In /etc/xinetd.d create a service configuration for our proxy
nano /etc/xinetd.d/mysql-proxy-3310
# default: on
service mysql-proxy-3310
{
port = 3310
type = UNLISTED
socket_type = stream
wait = no
user = gerrit
server = /opt/portproxy.sh
server_args = dbhost.lan 3306 basement.lan gerrit
log_on_success += USERID PID HOST EXIT DURATION
log_on_failure += USERID HOST ATTEMPT
disable = no
log_type = FILE /tmp/portproxy.xinetd.log
}
For more details, see also man xinetd.conf.
Next, create the proxy script:
nano /opt/portproxy.sh
#!/bin/bash
# Usage: $0 dbServerHost dbServerPort remoteHost remoteUser
# prepare logging
LOGFILE=/tmp/`basename $0 .sh`.log
function log() {
echo $$: $@ >>$LOGFILE
}
log start $0 at `date` with arguments -"$@"-
# find a free port, assign free port to $port
function getFreePort() {
while true
do
port=$RANDOM
[ $port -lt 1025 ] && continue
netstat -an | fgrep -q ':'$port || break
done
}
# the function does the work (see comments inside), arguments:
# $1 the remote database host
# $2 the remote database port
# $3 the remote host for tunnel
# $4 the remote user for tunnel
function doWork() {
# get free local port for the ssh tunnel
getFreePort
log free port is $port
# build tunnel to remote host
log start tunnel to $4@$3 and database $1:$2
ssh -l $4 -C -L $port:$1:$2 -N $3 >> $LOGFILE 2>&1 &
# wait max up to 20 seconds for the tunnel to start
s=1
while ! netstat -an | grep -q ':'$port
do
log waiting for ssh tunnel -$s-
sleep 1
s=$(($s + 1))
if [ $s -gt 20 ]
then
log unable to start ssh tunnel
exit 1
fi
done
log tunnel built
# start I/O copying
log start nc copy program for stdin/stdout and localhost:$port
nc localhost $port 2>>$LOGFILE
# kill background tunnel
log killing ssh tunnel
kill %1
}
# test arguments: $0 dbServerHost dbServerPort remoteHost remoteUser
if [ $# -ne 4 ]
then
log `basename $0` was called with an illegal argument list: "$@"
exit 1
fi
# do the work
doWork $1 $2 $3 $4
log end of $0 at `date`
exit 0
As mentioned before, this is based on the iX magazine, issue 6/2008. I modified the script to introduce a new parameter remoteHost.
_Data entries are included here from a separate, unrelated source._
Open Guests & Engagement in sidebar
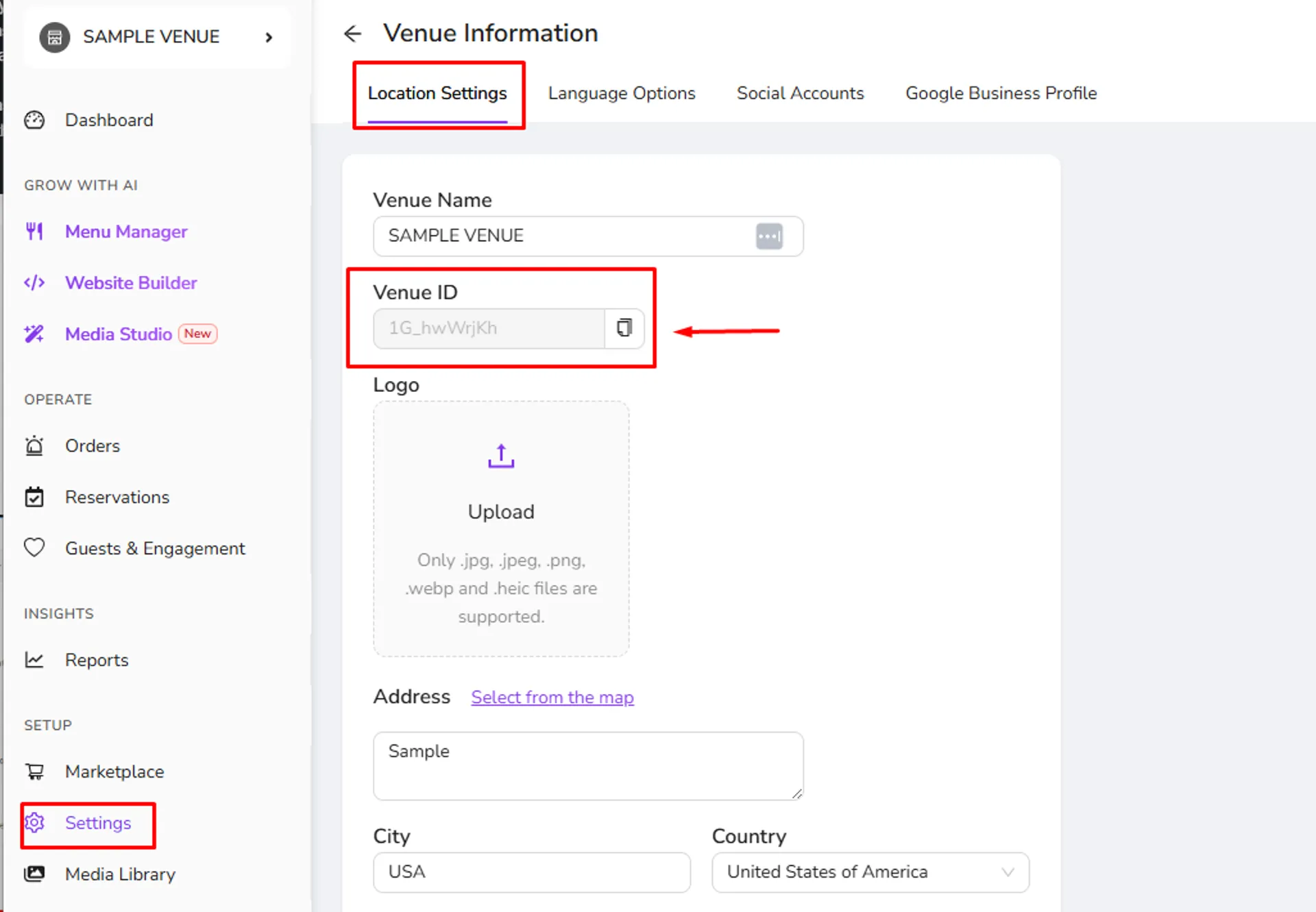Screen dimensions: 1316x912 [155, 548]
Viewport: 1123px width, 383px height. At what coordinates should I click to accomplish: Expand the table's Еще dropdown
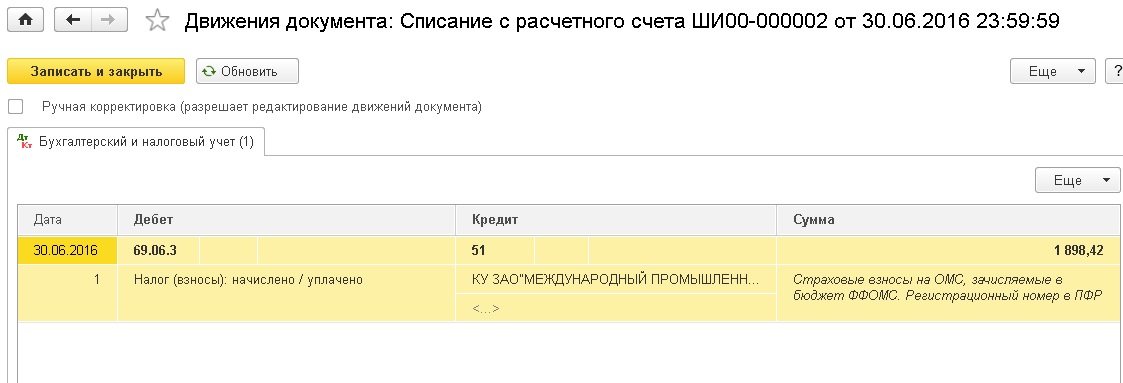1077,180
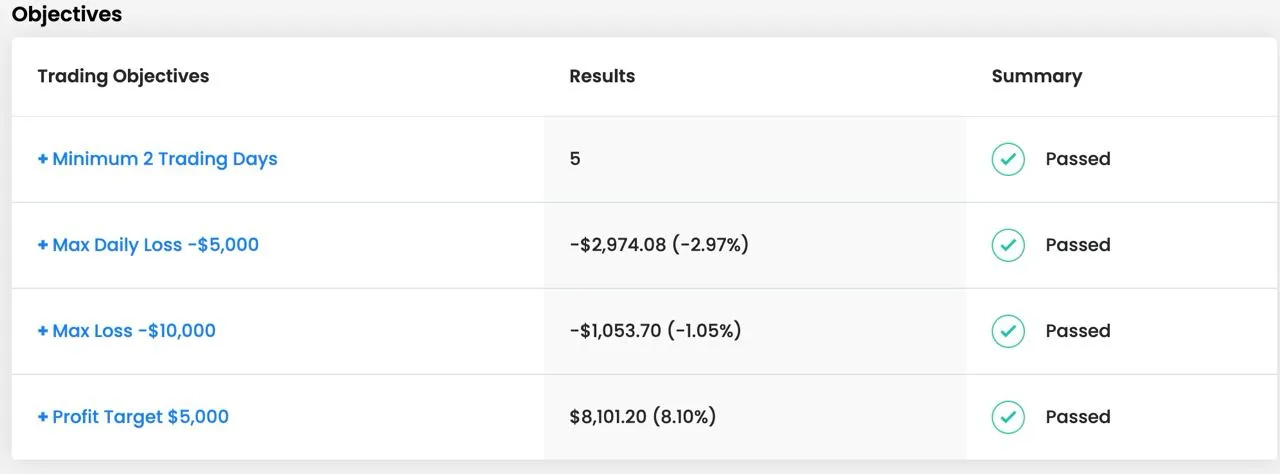Click the Summary column header
Image resolution: width=1280 pixels, height=474 pixels.
(1036, 76)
The original script assumed that the database host was on localhost. As this may not always be the case, I build a tunnel to remoteUser@remoteHost, and then forward dbServerHost:dbServerPort through the tunnel.
Make sure the script is executable:
chmod 755 /opt/portproxy.sh
Restart xinetd:
/etc/init.d/xinetd reload
Now, if you connect to the MySQL database on port 3310, it will automatically establish a connection to the remote server. Try
mysql --port=3310 -h 127.0.0.1 --user=dbgerrit --password=mydbpasswd mydatabase
mysqldump --port=3310 -h 127.0.0.1 --user=dbgerrit --password=mydbpasswd mydatabase > mydatabase-backup.sql
I find this solution brilliant, and I’m glad I could follow and understand how it works.
With little adjustments this could be used for a lot of other applications as well.
I hope I got everything right. Please let me know if I made a mistake somewhere. Although I mostly wrote it down to support my memory, I hope any of this was useful, helpful or interesting to you, too.